◆ **EXERCISE INSTRUCTIONS**
From the listing below, pull out all lines with "will" in them.
═══
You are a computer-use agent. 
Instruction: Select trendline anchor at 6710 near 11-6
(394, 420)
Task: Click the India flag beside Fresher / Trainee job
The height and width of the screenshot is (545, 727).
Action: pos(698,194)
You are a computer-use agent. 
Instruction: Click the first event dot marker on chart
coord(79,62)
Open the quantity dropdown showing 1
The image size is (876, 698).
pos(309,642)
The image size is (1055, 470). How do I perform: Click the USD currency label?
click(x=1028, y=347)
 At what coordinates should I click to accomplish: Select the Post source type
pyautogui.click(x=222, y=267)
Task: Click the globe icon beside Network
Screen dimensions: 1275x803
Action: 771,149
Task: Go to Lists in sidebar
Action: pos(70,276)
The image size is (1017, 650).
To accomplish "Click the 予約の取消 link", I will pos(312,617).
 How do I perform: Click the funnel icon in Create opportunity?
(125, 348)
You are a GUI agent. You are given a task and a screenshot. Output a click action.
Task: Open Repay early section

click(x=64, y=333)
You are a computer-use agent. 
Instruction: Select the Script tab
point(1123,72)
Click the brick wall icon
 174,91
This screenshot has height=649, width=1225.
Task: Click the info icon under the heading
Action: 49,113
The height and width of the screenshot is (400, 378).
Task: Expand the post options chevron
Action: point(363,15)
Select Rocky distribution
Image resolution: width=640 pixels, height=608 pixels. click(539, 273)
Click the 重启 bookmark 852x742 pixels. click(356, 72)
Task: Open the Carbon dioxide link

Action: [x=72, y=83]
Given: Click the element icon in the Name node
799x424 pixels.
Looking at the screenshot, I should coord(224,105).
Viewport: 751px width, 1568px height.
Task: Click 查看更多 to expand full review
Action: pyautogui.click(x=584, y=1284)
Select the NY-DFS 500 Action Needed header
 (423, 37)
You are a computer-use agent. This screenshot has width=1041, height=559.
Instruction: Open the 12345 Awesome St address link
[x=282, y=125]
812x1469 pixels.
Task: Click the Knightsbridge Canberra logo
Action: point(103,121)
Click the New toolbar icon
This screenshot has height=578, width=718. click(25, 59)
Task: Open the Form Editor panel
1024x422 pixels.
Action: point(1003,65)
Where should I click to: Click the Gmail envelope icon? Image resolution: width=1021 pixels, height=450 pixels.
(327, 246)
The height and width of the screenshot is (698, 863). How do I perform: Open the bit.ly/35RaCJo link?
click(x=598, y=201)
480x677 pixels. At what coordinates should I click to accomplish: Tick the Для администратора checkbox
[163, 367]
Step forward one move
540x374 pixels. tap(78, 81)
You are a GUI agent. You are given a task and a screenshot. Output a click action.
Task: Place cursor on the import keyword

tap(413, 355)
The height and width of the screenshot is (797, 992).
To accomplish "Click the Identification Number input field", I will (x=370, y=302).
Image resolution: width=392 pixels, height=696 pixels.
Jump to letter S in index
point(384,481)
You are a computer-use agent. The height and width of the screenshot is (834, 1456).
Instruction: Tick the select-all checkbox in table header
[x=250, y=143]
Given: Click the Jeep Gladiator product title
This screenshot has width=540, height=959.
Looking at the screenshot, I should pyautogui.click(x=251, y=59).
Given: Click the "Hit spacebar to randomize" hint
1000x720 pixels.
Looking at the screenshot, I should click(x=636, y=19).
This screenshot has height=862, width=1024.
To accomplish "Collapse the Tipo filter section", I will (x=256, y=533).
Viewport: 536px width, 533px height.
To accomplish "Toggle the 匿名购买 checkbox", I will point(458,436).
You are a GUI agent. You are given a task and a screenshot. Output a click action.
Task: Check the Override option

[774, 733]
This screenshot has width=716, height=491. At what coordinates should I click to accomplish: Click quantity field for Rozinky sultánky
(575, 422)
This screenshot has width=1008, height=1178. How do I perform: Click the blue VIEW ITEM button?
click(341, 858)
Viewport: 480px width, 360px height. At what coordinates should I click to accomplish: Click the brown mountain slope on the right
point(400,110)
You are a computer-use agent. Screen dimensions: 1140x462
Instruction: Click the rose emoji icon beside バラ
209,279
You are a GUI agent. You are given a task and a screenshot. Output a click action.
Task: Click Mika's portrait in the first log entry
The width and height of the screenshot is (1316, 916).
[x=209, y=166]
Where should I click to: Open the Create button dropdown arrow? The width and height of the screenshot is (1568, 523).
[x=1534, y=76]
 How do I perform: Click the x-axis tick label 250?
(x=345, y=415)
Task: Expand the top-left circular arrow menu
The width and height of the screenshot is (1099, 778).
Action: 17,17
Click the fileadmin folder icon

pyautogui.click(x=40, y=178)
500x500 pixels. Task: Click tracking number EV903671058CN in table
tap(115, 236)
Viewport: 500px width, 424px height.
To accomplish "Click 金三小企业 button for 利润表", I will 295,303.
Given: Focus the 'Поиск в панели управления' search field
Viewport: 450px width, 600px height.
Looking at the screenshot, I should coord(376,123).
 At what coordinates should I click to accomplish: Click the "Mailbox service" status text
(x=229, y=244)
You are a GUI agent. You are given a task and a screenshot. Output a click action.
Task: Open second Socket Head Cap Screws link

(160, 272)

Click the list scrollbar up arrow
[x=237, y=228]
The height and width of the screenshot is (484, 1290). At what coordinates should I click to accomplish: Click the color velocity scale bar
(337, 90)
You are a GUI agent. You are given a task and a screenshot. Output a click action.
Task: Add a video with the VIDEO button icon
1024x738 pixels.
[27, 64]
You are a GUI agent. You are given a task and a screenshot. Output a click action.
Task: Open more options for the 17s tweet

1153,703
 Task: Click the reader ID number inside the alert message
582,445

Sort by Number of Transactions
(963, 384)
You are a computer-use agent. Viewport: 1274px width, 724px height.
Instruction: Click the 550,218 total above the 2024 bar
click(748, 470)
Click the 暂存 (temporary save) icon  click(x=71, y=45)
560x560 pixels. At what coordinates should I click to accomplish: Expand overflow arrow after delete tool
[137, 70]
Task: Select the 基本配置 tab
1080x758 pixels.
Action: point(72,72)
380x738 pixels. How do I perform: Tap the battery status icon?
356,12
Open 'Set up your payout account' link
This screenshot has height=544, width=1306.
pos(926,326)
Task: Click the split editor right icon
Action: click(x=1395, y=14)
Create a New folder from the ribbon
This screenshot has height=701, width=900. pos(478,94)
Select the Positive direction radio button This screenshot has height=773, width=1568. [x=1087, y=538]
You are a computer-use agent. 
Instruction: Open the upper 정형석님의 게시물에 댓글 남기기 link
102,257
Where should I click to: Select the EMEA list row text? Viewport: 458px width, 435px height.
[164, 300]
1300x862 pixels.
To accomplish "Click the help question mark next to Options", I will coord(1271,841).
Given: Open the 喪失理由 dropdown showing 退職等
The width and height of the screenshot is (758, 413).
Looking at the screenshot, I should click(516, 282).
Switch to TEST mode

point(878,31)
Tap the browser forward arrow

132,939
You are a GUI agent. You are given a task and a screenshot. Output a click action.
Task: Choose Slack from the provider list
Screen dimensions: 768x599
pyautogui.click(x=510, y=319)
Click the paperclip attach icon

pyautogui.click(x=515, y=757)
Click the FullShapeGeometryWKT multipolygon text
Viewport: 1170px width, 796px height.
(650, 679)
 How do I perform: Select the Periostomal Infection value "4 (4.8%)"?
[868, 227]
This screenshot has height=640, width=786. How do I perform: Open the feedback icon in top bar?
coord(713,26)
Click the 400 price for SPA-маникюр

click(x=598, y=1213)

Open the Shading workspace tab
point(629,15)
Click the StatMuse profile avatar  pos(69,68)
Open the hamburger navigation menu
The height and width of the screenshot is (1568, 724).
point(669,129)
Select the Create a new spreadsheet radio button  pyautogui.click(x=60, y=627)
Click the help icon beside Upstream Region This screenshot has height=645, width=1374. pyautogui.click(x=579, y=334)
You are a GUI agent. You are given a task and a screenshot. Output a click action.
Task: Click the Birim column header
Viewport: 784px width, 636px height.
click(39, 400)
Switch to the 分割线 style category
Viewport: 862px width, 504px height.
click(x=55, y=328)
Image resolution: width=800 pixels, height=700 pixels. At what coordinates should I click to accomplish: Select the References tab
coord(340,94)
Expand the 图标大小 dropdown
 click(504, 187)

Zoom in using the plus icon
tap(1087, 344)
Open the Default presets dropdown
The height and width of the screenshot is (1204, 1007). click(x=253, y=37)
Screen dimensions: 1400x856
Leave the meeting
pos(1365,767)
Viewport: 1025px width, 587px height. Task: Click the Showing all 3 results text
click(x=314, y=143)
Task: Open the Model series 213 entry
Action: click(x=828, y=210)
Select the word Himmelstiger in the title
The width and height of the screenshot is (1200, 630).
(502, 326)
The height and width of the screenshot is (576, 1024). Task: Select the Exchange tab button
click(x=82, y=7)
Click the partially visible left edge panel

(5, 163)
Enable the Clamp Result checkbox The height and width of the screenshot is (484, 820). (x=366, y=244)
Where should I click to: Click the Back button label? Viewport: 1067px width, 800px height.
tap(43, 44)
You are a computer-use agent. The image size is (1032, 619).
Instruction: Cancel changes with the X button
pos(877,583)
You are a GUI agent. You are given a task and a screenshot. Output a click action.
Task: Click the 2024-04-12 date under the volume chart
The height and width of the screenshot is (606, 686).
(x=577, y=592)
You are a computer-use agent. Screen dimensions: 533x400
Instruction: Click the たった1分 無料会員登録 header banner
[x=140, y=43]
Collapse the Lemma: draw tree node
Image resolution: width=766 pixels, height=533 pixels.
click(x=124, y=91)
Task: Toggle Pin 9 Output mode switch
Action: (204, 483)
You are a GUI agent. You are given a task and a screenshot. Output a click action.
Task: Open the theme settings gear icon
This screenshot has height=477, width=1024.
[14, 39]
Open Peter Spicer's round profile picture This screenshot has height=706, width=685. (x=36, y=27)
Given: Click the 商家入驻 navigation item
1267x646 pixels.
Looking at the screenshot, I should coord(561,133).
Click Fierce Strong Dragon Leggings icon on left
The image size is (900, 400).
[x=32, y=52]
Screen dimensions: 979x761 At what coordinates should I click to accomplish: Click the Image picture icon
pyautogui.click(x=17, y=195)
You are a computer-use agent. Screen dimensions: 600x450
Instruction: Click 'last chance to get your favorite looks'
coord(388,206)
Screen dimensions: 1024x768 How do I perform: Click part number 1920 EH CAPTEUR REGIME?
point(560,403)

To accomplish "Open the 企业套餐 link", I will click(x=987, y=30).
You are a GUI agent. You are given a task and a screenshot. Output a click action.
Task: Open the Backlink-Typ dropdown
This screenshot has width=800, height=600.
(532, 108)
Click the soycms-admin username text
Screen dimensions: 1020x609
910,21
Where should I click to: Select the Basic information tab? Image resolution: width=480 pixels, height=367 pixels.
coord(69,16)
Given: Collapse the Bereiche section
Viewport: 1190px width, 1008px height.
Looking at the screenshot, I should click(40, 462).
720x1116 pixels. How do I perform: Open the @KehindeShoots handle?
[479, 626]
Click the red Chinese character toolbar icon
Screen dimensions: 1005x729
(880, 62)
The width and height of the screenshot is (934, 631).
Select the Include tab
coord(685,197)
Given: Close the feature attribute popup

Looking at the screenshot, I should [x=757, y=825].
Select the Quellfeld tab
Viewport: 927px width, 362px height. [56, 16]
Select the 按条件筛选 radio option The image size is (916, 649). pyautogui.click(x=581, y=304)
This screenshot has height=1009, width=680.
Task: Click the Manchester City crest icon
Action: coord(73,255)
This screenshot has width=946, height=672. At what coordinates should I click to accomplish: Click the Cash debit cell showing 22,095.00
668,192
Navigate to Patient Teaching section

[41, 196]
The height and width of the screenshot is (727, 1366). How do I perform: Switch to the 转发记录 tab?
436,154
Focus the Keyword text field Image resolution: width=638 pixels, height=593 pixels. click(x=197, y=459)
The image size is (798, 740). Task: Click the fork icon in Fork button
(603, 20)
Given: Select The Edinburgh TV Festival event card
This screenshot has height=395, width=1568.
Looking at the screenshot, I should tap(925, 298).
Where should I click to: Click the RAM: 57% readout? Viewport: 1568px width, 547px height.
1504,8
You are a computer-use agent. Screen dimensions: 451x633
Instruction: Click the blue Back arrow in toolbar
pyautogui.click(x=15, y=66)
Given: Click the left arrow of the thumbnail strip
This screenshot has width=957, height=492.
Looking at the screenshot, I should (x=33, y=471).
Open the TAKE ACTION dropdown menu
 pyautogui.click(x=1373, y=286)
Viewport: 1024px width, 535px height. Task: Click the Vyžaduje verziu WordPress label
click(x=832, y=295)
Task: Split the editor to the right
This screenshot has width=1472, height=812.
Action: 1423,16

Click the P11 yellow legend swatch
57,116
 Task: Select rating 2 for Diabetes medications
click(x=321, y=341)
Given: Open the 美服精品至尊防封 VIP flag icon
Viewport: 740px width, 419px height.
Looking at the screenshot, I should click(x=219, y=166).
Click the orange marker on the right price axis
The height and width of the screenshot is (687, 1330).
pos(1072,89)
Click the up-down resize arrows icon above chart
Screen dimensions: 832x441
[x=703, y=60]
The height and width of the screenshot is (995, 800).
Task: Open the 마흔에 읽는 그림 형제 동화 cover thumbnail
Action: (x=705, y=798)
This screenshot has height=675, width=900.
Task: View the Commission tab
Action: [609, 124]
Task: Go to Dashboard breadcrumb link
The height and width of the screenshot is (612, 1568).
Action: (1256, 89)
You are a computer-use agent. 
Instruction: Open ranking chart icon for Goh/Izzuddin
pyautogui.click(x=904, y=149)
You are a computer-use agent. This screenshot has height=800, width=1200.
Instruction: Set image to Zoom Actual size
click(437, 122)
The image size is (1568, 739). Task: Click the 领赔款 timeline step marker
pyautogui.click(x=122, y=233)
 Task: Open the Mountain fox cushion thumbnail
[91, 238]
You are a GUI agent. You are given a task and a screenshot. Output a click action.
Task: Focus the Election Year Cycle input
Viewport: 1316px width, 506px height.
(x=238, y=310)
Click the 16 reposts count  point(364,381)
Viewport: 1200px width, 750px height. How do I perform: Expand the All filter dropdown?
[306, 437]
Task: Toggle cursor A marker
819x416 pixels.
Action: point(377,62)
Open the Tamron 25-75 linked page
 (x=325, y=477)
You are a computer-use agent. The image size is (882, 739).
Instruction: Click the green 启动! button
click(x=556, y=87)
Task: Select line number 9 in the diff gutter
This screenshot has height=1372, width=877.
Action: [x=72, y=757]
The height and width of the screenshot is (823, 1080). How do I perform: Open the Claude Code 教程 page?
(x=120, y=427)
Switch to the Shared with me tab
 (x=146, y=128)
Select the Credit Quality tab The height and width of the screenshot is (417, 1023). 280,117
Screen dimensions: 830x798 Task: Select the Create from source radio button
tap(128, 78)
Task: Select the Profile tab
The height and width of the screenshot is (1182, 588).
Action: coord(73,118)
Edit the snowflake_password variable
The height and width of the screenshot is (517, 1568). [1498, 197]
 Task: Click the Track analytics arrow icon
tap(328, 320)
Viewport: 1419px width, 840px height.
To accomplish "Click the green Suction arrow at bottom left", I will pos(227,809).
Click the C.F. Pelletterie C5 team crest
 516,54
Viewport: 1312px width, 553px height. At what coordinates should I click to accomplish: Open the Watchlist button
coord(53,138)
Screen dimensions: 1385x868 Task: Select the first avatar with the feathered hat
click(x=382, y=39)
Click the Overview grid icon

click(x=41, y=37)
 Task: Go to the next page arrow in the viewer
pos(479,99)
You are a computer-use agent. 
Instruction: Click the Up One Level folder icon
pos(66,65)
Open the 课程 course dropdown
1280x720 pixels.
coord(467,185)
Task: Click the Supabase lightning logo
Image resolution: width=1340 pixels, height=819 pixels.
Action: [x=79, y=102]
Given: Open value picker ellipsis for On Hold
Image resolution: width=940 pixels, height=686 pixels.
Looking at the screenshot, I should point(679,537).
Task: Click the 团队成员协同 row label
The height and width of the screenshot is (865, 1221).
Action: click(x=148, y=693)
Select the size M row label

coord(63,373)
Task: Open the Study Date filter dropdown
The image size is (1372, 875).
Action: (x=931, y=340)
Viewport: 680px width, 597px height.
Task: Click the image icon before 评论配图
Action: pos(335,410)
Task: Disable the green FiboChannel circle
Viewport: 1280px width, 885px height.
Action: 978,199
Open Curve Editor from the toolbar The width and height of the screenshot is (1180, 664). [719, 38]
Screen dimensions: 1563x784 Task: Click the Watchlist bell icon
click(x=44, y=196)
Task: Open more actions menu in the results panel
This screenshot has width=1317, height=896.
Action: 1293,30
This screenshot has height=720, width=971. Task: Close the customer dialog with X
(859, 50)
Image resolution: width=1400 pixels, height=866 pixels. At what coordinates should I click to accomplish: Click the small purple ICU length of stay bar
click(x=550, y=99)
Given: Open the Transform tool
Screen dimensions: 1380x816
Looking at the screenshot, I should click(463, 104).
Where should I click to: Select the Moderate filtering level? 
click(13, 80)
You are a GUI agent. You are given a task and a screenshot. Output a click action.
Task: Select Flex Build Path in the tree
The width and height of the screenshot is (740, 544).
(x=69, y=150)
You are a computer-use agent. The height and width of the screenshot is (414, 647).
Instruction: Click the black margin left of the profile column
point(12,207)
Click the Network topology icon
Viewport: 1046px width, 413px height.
═══
◆ **RESPONSE AREA**
To accomplish "Click the 予約の取消 link", I will pos(312,617).
To accomplish "Click the Identification Number input field", I will (x=370, y=302).
To accomplish "Collapse the Tipo filter section", I will (x=256, y=533).
To accomplish "Toggle the 匿名购买 checkbox", I will point(458,436).
To accomplish "Click 金三小企业 button for 利润表", I will 295,303.
To accomplish "Click the help question mark next to Options", I will coord(1271,841).
To accomplish "Open the 企业套餐 link", I will click(x=987, y=30).
To accomplish "Click the green Suction arrow at bottom left", I will pos(227,809).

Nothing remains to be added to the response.